MO Revenue (TTM) Chart

MO Revenue (TTM) data by YCharts

There are reasons this might not go on forever (more on that shortly), but it's allowed Altria to continue paying and raising its dividend.

Is Altria's mighty dividend safe?

It's probably a safe assumption that most investors own Altria stock for the dividend. It has a 9.2% dividend yield at today's share price. Capital gains have been sparse; Altria's share price is only up 25% over the past decade and down 30% over the past five years. The company's failed Juul investment has something to do with that.

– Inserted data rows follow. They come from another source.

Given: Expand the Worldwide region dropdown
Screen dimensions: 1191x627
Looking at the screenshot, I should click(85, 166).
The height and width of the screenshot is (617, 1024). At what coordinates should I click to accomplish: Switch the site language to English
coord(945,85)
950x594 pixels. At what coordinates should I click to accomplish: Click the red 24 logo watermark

But income-hungry investors could keep eating well moving forward. The company's dividend payout ratio is manageable at 78% of its cash profits. Meanwhile, analysts believe the company can keep growing its earnings by 4% to 5% annually, riding the pricing game tobacco companies are known for.

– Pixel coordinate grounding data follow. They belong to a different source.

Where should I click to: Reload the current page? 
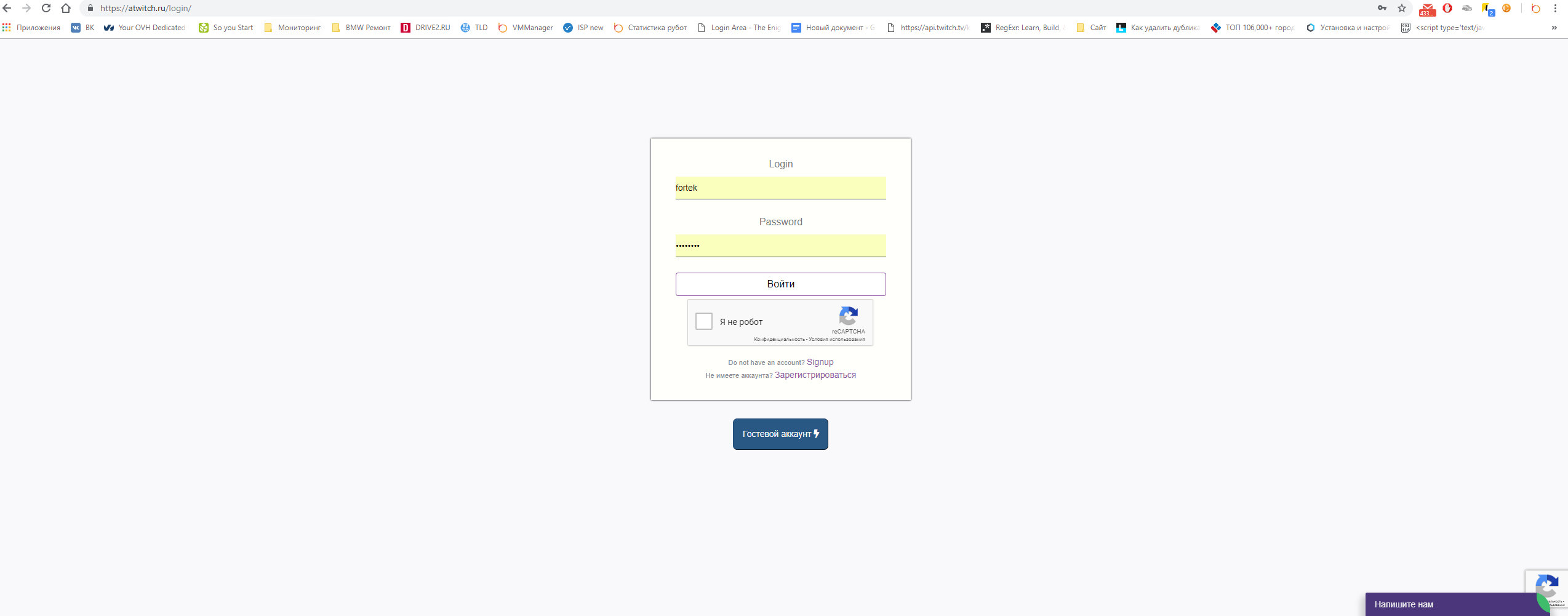click(x=46, y=8)
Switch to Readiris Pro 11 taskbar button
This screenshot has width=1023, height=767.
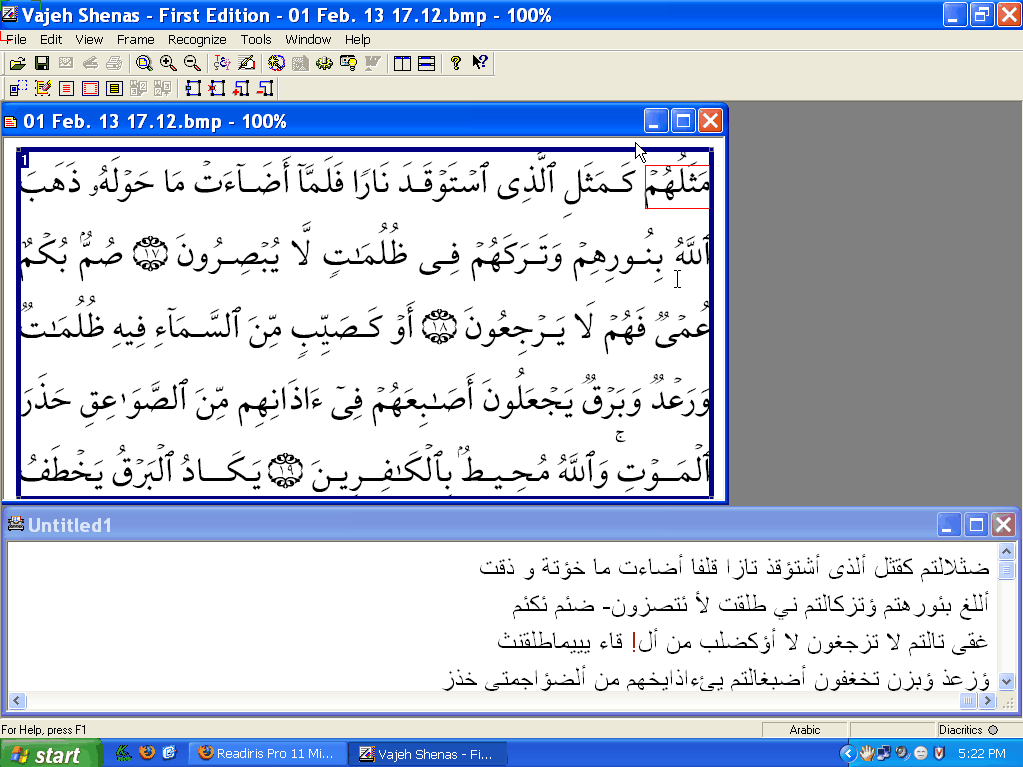[x=268, y=753]
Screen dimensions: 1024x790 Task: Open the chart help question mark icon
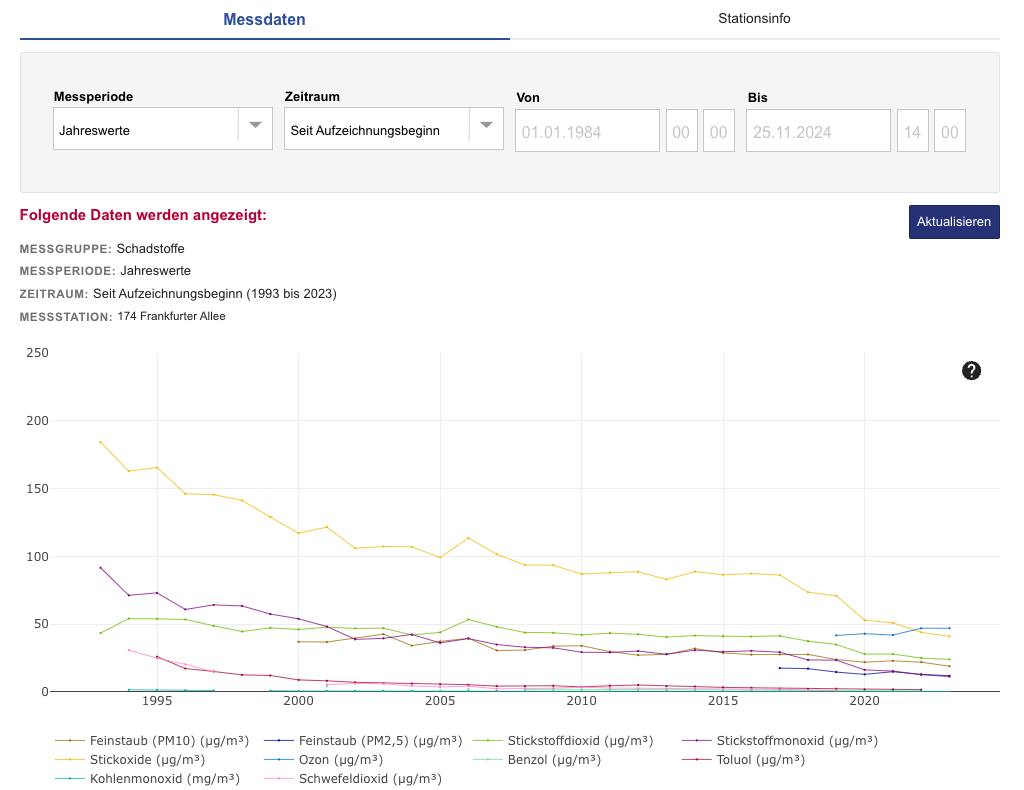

MO Cash Dividend Payout Ratio Chart

MO Cash Dividend Payout Ratio data by YCharts

If that wasn't enough, Altria owns a 10% stake in beer conglomerate Anheuser-Busch InBev that it could sell at any time. That stake is worth $10.3 billion, enough cash to clear over a third of its total debt. One might say that Altria's dividend is solidly safe for at least the next five years, an excellent sign for dividend-focused investors.

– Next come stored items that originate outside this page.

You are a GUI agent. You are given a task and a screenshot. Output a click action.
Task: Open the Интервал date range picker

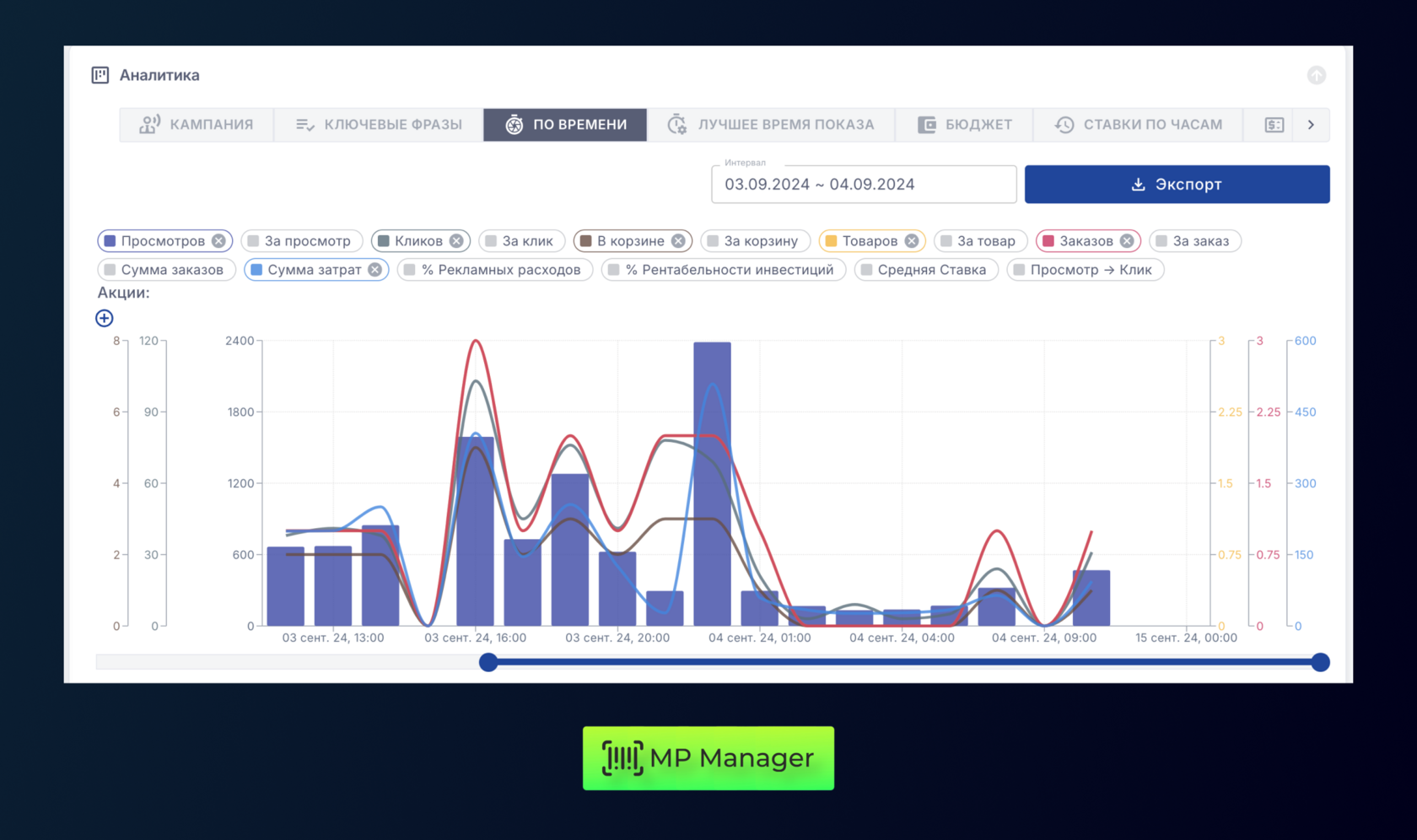point(863,185)
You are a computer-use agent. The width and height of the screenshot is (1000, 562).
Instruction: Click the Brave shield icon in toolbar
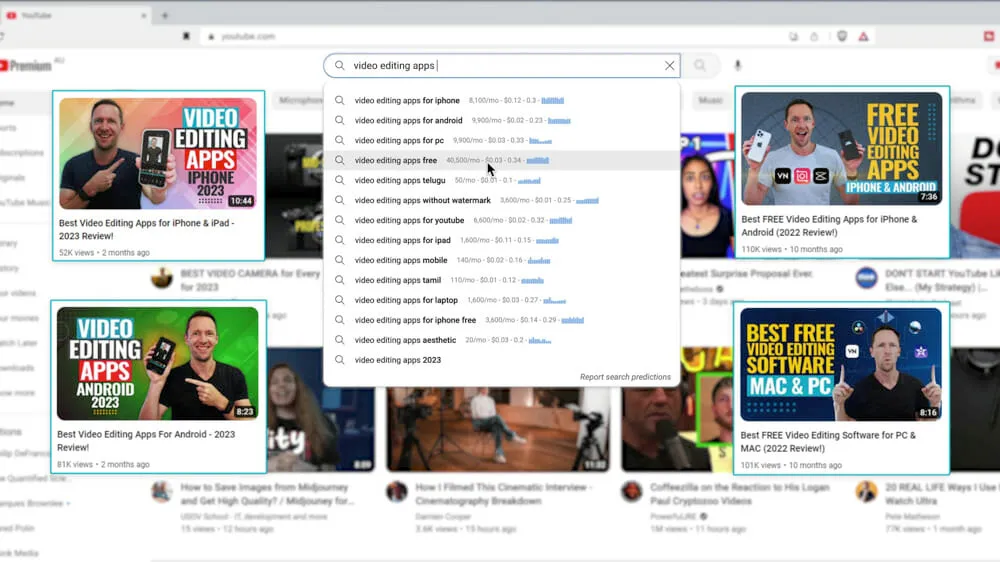(841, 37)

Things get tricky over the long term for Altria

Altria's limited U.S. competition has helped it slow-play its declining cigarette business for years, but that could change as its spin-off (and now) rival company, Philip Morris International (PM -1.11%), enters the U.S. market with select products. Philip Morris International recently acquired Zyn-maker Swedish Match, which pits it against Altria's efforts to diversify its business with On! nicotine pouches. It's also (slowly) bringing heat-not-burn device IQOS to the U.S. in 2024, which aims to convert cigarette smokers.

IQOS has a proven ability to take market share in cigarette markets, which could become an eventual threat as Philip Morris International gets IQOS up and running. Investors will need to see Altria successfully grow its non-cigarette businesses, or its dividend could eventually get in trouble.

Buy, sell, or hold Altria stock?

How you approach an Altria investment depends, in part, on your time horizon. Investors who want a dependable, high yield and are only looking a few years ahead might be interested in the stock. Altria trades at a 2.3 price/earnings-to-growth (PEG) ratio, which signals the stock isn't cheap for the expected growth you get. However, the 9.2% yield is a high floor to start with.

If your time horizon is longer, there might be better options than Altria. The dividend is excellent, but you're not getting much growth at this point. Additionally, the looming threat of competition in some markets from Philip Morris International could affect Wall Street's sentiment toward Altria if IQOS makes quick progress when it launches next year.